Skip to content

OPA Pod Security Templates

Pod security policies written in Rego prevent privilege escalation and enforce security boundaries for containerized workloads.

Capabilities Bypass Security Boundaries

Linux capabilities grant fine-grained privileges. A container with CAP_SYS_ADMIN can bypass most kernel security mechanisms. Drop all capabilities by default.

Why Pod Security Matters

Container isolation relies on kernel namespaces, cgroups, and capabilities.
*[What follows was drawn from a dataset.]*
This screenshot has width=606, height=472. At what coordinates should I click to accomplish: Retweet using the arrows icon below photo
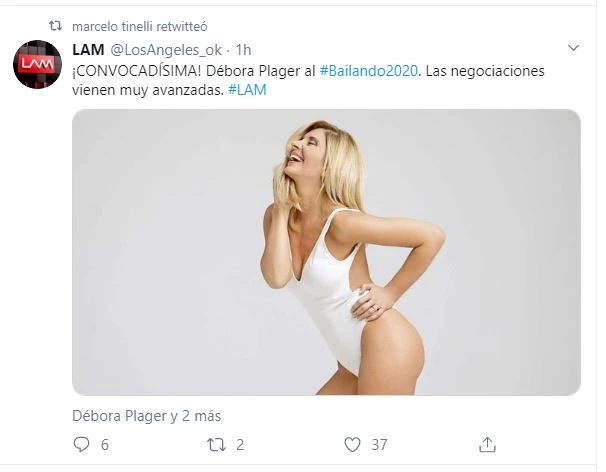click(x=216, y=445)
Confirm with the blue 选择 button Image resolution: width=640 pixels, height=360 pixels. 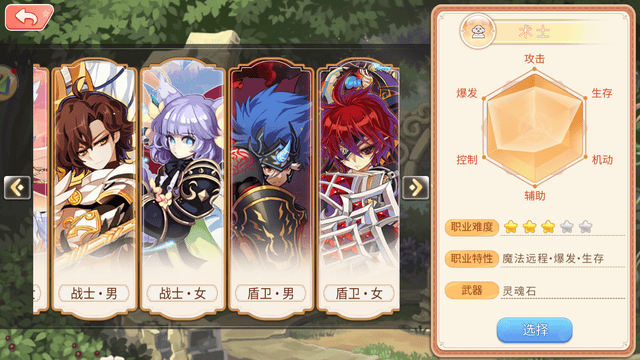(534, 330)
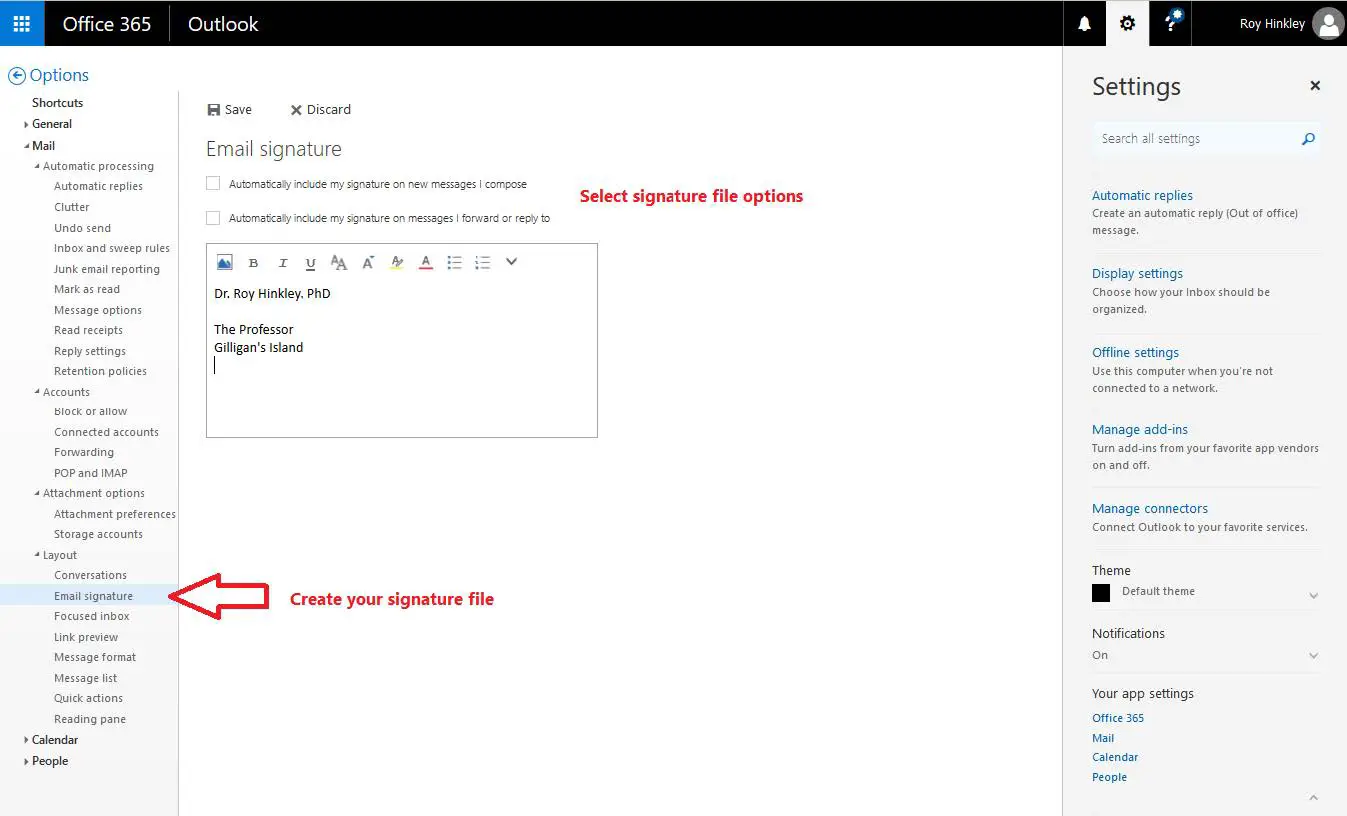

Misconfigurations break this isolation:

  • Privileged Mode - Disables all security boundaries
  • Host Namespaces - Shares PID/IPC/Network with node
  • Dangerous Capabilities - CAP_SYS_ADMIN, CAP_NET_RAW, CAP_SYS_PTRACE
  • Root Execution - Unnecessary privileges for most workloads

Available Templates

Privileged Container Prevention

Block privileged containers and host access:

  • Prevent privileged: true in container security contexts
  • Block hostPath, hostPID, hostIPC, hostNetwork usage
  • Restrict host port bindings
  • Prevent sharing node resources with containers

Apply a policy:

kubectl apply -f overview.yaml

Capability Restrictions

Control Linux capabilities granted to containers:

  • Require dropping ALL capabilities by default
  • Block dangerous capabilities (SYS_ADMIN, NET_RAW, SYS_PTRACE)
  • Allow safe capabilities only (NET_BIND_SERVICE, CHOWN)
  • Validate capability drops in security contexts

Apply a policy:

kubectl apply -f capabilities.yaml

Security Context Enforcement

Mandate security context configuration:

  • Require non-root user execution
  • Enforce read-only root filesystems
  • Require runAsNonRoot: true
  • Block privilege escalation via allowPrivilegeEscalation

Apply a policy:

kubectl apply -f contexts.yaml

Privilege Escalation Prevention

Block privilege escalation mechanisms:

  • Prevent allowPrivilegeEscalation: true
  • Block setuid/setgid binaries in containers
  • Enforce seccomp profiles to restrict syscalls
  • Validate AppArmor/SELinux profiles

Apply a policy:

kubectl apply -f escalation.yaml

Pod Security Defense Layers

Implement overlapping controls for defense in depth:

  1. Privileged Prevention - Block privileged mode and host access (overview.yaml)
  2. Capability Restrictions - Drop dangerous Linux capabilities (capabilities.yaml)
  3. Non-Root Execution - Require runAsNonRoot (contexts.yaml)
  4. Escalation Prevention - Block privilege escalation paths (escalation.yaml)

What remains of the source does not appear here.